She smiled at the child she thought she’d never have. The child she’d had more for somebody else than for herself. And yet, this was the child who had wormed her way into Jules’s life and enriched it in ways she’d never imagined possible.
Damn it, no. Life wouldn’t be that cruel. She wouldn’t let it.
‘Coming,’ she said, assuming a villainous crouch the way she did when they were playing hide and seek. ‘Ready or not.’
Della shuddered in faux terror as her mother sprang into the shower and grabbed her under the arms to lift her high under the spray, where she squealed with delight until they were both laughing. And when the girl was done with laughing, she wrapped her arms around her mother’s neck, pulled her face close, and kissed her on the nose.
‘I wuv you, Mummy.’
Jules was glad she was in the shower so Della couldn’t see the moisture that had sprung unbidden to her eyes. She squeezed her girl tight. ‘I love you too, Della Bella.’
It was just a lump. That was all it was at this stage.
It didn’t have to mean anything.
6
Sydney
‘How soon does your mother get out of hospital?’ asked Frankie during Monday’s lunch at the busy sushi restaurant around the corner from the office.
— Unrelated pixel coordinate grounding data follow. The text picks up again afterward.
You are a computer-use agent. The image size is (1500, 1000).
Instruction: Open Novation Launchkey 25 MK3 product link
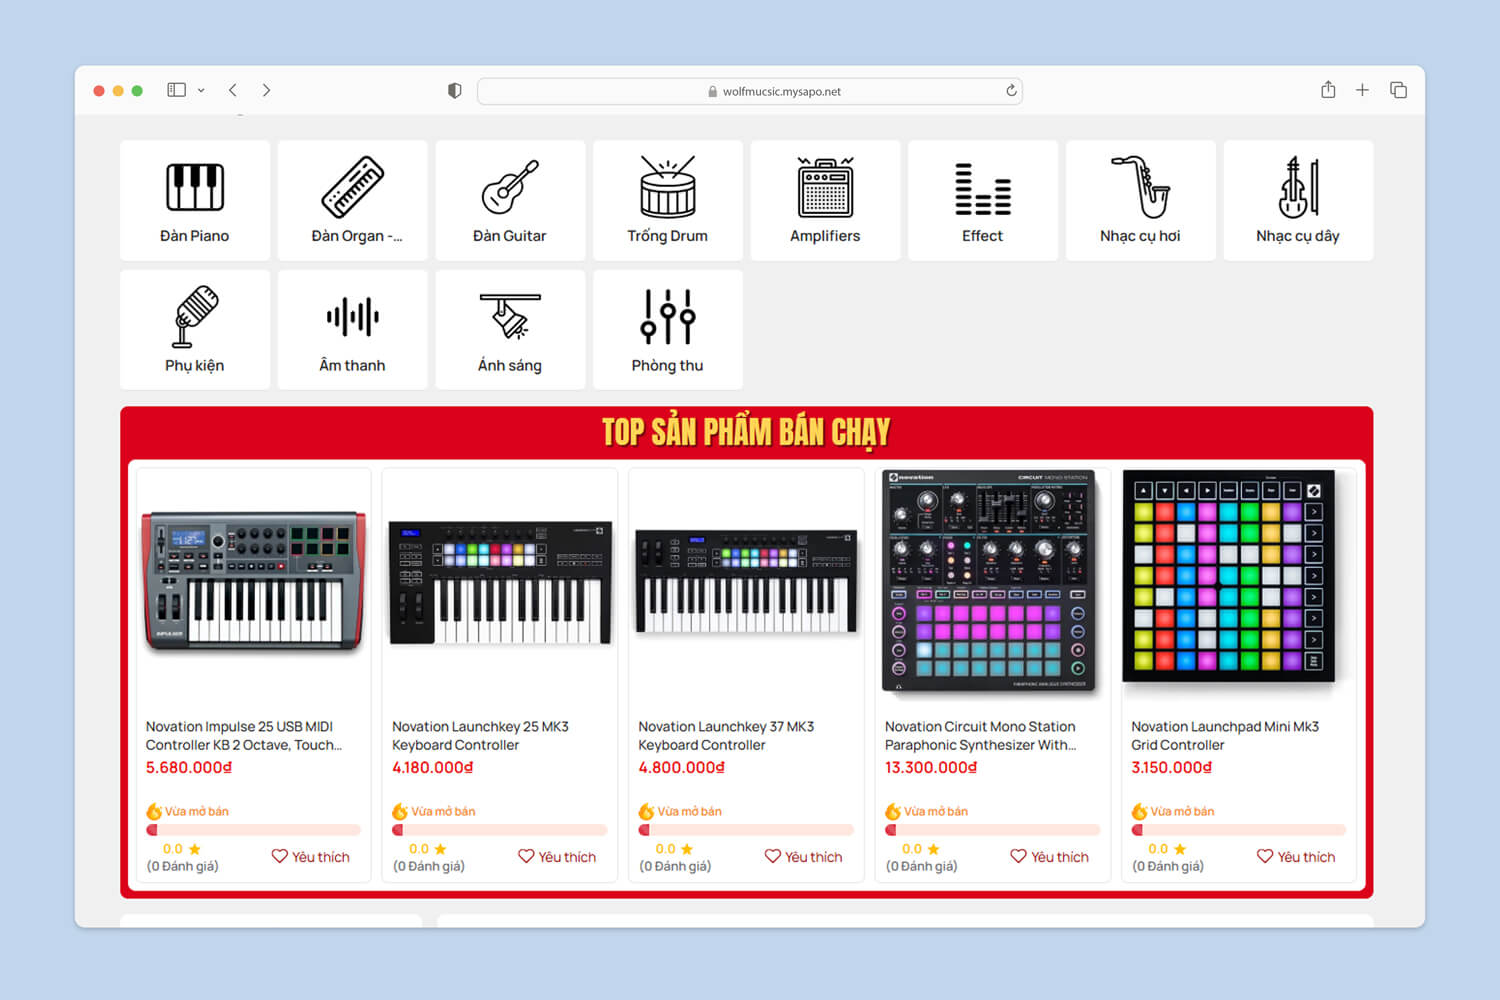click(480, 736)
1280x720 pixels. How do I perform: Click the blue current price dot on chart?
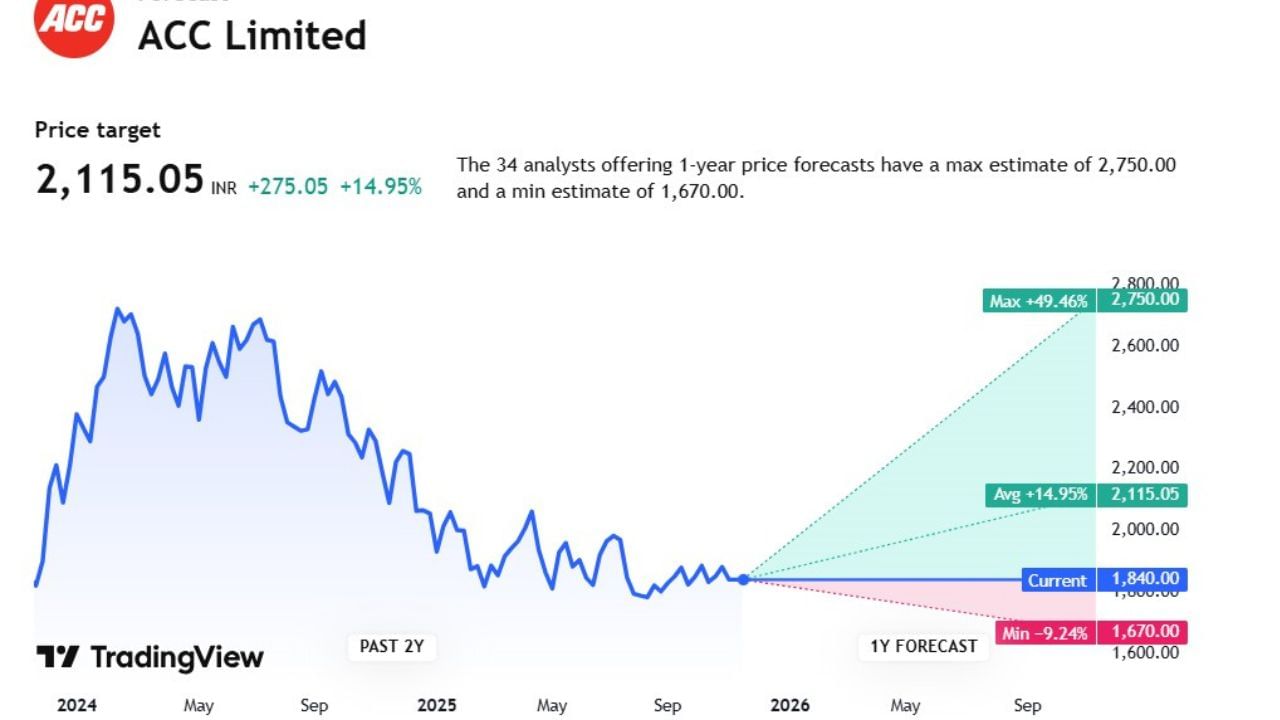(743, 579)
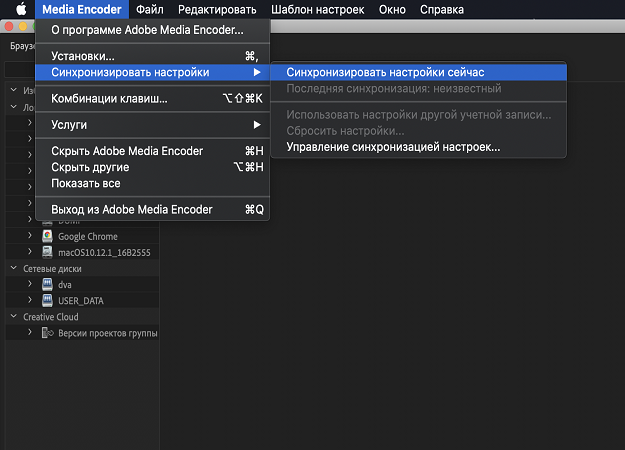Open the Услуги submenu
The width and height of the screenshot is (625, 450).
click(70, 125)
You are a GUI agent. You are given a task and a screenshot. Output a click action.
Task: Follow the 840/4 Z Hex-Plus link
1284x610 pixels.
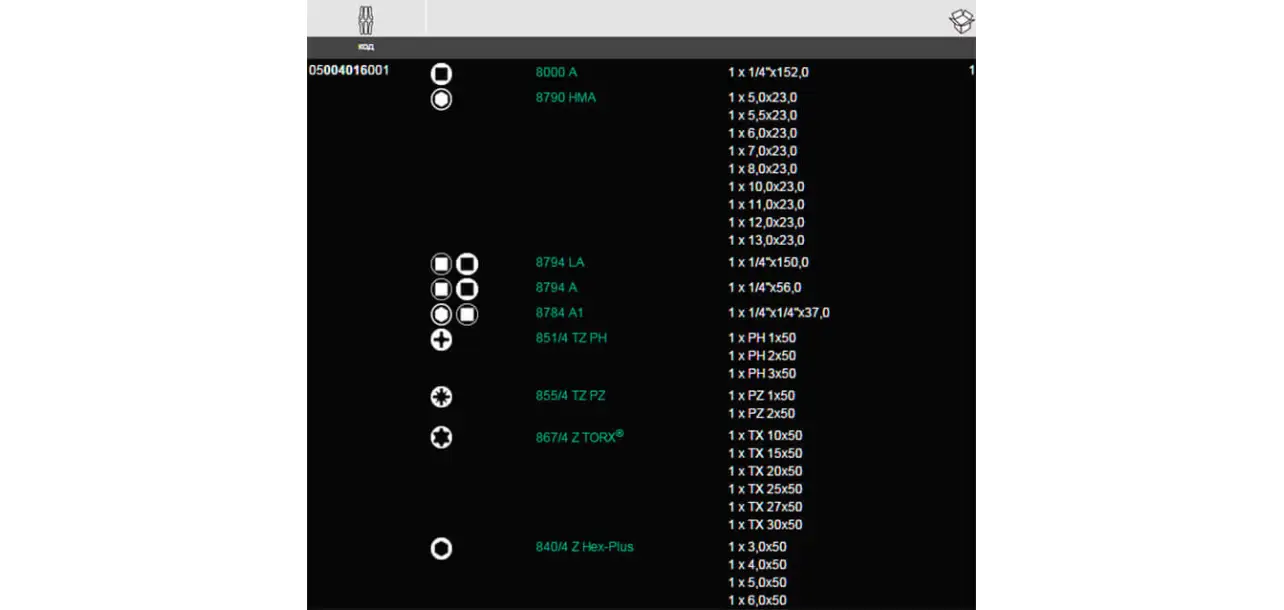(584, 547)
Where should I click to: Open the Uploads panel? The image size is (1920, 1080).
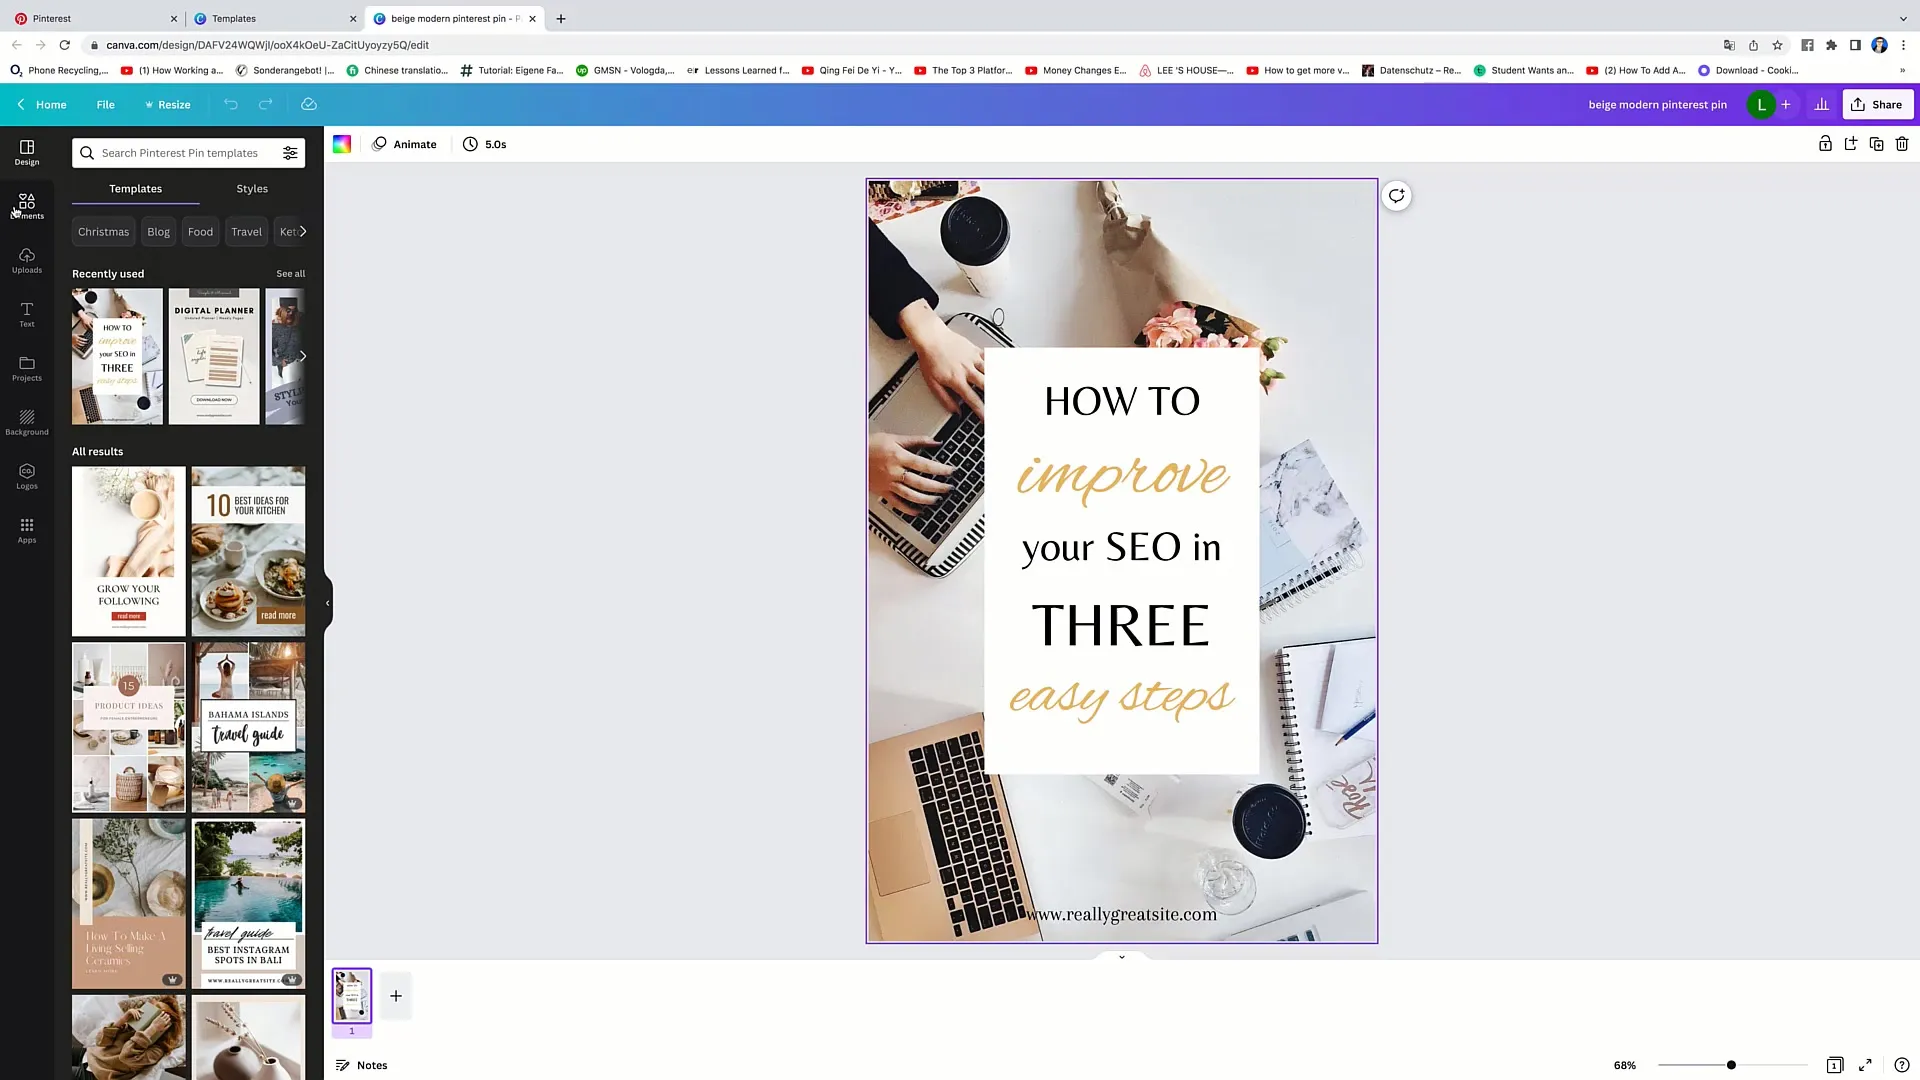(26, 260)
‘How soon does she escape from Alcatraz, you mean.’ Sarah gave a wry smile as her eyes followed the parade of little covered dishes on the conveyor, pouncing on a dish of steaming prawn dumplings to add to their small collection. ‘At least that’s what Mum calls it. It would have been later this week, but they’re keeping her in longer.’
‘Oh. That must be frustrating for her.’
Sarah nodded. ‘Oh, yes.’ The novelty of smiling at every doctor, nurse and dinner lady was rapidly losing its gloss, and Dot was reverting to type. Sarah had taken her father home to her place for a night over the weekend, ostensibly to let him sleep in a real bed and give him a break from the fold-out chair, but they both knew it was to let him have a mental health break from Dot. And meanwhile she had fed him the lie that the partners’ meeting had been postponed because someone was ill. It was only a tiny white lie, really, but she didn’t feel good about it and she’d been feeling sick ever since. ‘But the physio’s not happy to send her home to the island until he’s satisfied she’s on top of her exercises.’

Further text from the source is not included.